## Input rows

==*==

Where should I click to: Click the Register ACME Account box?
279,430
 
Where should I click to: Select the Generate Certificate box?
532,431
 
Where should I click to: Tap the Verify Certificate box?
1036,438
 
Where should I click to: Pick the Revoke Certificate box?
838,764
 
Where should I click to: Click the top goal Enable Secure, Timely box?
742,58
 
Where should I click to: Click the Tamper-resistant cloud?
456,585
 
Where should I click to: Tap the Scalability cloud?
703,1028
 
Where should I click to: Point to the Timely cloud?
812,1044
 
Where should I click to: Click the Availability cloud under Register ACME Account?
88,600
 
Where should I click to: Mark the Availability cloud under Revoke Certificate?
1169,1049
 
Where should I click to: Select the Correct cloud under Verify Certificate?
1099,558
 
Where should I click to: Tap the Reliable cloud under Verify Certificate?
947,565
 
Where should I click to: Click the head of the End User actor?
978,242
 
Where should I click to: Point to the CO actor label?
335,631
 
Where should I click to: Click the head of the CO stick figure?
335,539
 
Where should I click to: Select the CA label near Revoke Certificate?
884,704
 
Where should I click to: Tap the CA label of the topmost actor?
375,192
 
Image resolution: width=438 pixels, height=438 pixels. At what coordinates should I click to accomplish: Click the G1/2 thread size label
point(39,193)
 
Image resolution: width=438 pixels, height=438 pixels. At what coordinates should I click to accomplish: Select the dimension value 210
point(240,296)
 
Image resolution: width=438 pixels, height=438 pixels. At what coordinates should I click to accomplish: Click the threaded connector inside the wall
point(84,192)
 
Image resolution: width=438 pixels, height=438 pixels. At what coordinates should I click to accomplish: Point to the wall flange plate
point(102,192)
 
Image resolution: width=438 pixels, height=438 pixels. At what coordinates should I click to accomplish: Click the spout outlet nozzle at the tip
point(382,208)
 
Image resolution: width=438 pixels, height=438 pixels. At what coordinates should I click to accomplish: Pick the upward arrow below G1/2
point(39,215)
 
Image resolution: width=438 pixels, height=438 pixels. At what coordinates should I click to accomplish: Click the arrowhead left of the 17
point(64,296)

==*==

## Aim
List every line of the entries above that contains the word "actor". Matches must agree in case.

## Output of the exercise
Where should I click to: Click the head of the End User actor?
Where should I click to: Point to the CO actor label?
Where should I click to: Tap the CA label of the topmost actor?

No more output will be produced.